July 1, 2014 at 9:25 am
Hello,
I have been having a discussion with a colleague regarding different approaches to writing SQL. My colleague argues that it is more efficient to use derived tables rather than joining two tables say and filtering with a Where clause. For example, to query table of orders base on the columns values in linked orderline rows normal I would use this format:
select top
100 o.*
from
EcsPurOrder o
join ecspurextlink ol on o.id = ol.to_order
where
o.id in(5465,6855)
order by
o.id desc
However, using derived tables we could use this format:
select top
100 o.*
from
EcsPurOrder o
join
(select ol.to_order from ecspurextlink ol where ol.to_order in(5465,6855)) ol
on o.id = ol.to_order
order by
o.id desc
I would always argue in favour of the first method if only in terms or readability and assumed there couldn't be much difference, however, when checking the stats, the first method results in two scans;
Stats from normal join and where clause
Table 'ext_link'. Scan count 2, logical reads 6, physical reads 0, read-ahead reads 0, lob logical reads 0, lob physical reads 0, lob read-ahead reads 0.
Table 'order_'. Scan count 2, logical reads 6, physical reads 0, read-ahead reads 0, lob logical reads 0, lob physical reads 0, lob read-ahead reads 0.
vs
Stats using derived table sub query
Table 'order_'. Scan count 0, logical reads 69, physical reads 0, read-ahead reads 0, lob logical reads 0, lob physical reads 0, lob read-ahead reads 0.
Table 'ext_link'. Scan count 2, logical reads 6, physical reads 0, read-ahead reads 0, lob logical reads 0, lob physical reads 0, lob read-ahead reads 0.
So as I read this, it looks like the derived table generates one less table scan.
However, digging deeper, the execution plans look pretty much the same:
Plan using normal join table
https://drive.google.com/file/d/0B_g8mOkyPeZfRE83Nk1BbXFWajg/edit?usp=sharing
Plan using derived table
https://drive.google.com/file/d/0B_g8mOkyPeZfWjhtNVBobzNNU2c/edit?usp=sharing
Confused :crazy:
July 1, 2014 at 9:40 am
... My colleague argues that it is more efficient to use derived tables rather than joining two tables say and filtering with a Where clause. ...
You can argue to the death. in reallity it is not possible to generalise on this subject. Sometimes you will se better performance with first approach, sometimes with the second.

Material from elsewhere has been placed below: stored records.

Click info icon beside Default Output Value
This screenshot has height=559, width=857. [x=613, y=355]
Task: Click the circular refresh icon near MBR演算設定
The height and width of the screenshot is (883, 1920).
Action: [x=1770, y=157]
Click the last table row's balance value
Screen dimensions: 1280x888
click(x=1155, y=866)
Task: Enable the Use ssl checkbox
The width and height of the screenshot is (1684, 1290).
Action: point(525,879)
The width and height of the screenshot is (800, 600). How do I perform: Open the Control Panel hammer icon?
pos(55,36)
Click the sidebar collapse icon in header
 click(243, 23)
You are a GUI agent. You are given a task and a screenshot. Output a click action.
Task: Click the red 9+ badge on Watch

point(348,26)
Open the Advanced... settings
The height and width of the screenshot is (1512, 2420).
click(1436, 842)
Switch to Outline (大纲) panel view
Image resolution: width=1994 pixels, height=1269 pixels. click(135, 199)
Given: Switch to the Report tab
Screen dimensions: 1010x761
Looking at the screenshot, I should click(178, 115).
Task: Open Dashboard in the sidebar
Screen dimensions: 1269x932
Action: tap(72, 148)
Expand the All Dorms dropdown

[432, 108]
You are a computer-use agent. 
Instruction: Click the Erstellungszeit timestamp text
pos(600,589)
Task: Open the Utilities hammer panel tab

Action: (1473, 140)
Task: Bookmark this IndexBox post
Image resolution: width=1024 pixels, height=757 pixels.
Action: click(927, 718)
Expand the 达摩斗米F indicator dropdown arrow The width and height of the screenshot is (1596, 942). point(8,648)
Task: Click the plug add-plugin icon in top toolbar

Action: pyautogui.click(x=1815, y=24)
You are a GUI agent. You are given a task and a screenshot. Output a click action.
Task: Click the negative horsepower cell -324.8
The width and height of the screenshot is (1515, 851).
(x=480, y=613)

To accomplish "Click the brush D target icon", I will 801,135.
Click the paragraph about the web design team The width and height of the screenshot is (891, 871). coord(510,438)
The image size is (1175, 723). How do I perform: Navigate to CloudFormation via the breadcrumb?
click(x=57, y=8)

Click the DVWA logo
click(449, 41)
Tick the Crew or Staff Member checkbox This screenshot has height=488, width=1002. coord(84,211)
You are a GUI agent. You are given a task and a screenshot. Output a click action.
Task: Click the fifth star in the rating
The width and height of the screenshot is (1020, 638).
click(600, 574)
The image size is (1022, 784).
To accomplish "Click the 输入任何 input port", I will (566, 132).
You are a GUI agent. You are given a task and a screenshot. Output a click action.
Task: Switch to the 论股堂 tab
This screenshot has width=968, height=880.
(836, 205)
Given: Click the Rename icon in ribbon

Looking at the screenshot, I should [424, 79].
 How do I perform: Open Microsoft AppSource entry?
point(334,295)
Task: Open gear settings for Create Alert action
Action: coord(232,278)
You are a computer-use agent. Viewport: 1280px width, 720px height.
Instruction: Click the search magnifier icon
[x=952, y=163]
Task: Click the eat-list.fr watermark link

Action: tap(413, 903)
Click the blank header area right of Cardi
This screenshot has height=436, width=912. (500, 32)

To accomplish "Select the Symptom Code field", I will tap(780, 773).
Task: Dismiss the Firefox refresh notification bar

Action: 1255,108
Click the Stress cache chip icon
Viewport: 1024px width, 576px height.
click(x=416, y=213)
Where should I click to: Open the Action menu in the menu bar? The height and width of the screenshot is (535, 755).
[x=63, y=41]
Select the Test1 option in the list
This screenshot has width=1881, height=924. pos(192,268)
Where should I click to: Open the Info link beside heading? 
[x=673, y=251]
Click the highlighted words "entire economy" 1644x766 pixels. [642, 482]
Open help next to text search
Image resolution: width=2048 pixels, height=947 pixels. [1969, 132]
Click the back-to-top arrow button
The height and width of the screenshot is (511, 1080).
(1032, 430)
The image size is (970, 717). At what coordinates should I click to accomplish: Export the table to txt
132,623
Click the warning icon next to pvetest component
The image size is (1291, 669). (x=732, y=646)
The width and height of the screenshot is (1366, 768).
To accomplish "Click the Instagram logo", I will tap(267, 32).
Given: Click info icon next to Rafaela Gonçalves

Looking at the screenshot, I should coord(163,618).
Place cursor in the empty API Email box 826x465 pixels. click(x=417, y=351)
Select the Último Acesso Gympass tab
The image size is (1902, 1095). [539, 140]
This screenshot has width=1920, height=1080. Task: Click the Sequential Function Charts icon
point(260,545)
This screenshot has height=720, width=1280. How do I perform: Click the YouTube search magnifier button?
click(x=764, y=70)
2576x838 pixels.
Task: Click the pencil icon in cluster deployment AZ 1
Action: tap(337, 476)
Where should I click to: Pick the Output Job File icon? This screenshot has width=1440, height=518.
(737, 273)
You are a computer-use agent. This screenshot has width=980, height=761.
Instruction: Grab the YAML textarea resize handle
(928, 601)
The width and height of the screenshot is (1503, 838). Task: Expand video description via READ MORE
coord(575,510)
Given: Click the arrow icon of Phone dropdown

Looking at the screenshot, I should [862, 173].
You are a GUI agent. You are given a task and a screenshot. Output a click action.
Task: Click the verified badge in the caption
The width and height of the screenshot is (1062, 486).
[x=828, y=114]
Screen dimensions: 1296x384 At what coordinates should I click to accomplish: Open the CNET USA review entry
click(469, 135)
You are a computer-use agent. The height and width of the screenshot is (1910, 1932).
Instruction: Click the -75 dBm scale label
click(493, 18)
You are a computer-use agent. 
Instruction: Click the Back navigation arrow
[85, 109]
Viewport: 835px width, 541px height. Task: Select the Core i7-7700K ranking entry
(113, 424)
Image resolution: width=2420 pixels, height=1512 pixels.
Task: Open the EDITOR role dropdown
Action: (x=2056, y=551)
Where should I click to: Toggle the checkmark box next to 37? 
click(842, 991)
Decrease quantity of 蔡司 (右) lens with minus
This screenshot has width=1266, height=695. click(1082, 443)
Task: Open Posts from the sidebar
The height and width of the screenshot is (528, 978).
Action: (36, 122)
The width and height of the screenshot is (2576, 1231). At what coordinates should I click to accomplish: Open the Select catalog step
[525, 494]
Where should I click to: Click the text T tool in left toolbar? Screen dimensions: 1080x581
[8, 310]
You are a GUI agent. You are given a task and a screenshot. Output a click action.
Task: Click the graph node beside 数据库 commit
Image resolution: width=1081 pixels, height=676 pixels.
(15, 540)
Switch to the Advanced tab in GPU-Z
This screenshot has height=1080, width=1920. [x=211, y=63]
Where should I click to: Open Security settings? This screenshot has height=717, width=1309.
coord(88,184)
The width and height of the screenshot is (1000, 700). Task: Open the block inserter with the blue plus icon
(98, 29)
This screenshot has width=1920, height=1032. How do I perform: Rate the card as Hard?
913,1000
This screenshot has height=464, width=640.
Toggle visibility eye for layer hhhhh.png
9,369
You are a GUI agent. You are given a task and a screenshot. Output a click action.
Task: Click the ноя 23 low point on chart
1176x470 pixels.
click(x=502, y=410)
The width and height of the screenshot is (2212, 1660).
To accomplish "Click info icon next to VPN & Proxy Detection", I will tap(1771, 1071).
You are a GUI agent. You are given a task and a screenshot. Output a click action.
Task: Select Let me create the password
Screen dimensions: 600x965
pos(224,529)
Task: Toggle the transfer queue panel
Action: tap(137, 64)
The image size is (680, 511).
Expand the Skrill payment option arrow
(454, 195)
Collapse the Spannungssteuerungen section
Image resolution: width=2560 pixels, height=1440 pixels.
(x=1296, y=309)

It depends on many more factors other then using sub-query or not.
July 1, 2014 at 10:07 am
wilks (7/1/2014)
I would always argue in favour of the first method if only in terms or readability and assumed there couldn't be much difference, however, when checking the stats, the first method results in two scans;Stats from normal join and where clause
Table 'ext_link'. Scan count 2, logical reads 6, physical reads 0, read-ahead reads 0, lob logical reads 0, lob physical reads 0, lob read-ahead reads 0.
Table 'order_'. Scan count 2, logical reads 6, physical reads 0, read-ahead reads 0, lob logical reads 0, lob physical reads 0, lob read-ahead reads 0.
vs
Stats using derived table sub query
Table 'order_'. Scan count 0, logical reads 69, physical reads 0, read-ahead reads 0, lob logical reads 0, lob physical reads 0, lob read-ahead reads 0.
Table 'ext_link'. Scan count 2, logical reads 6, physical reads 0, read-ahead reads 0, lob logical reads 0, lob physical reads 0, lob read-ahead reads 0.
So as I read this, it looks like the derived table generates one less table scan.
Did you clean the buffer between both queries? The second one has a lot more logical reads, which mean the data is in cache.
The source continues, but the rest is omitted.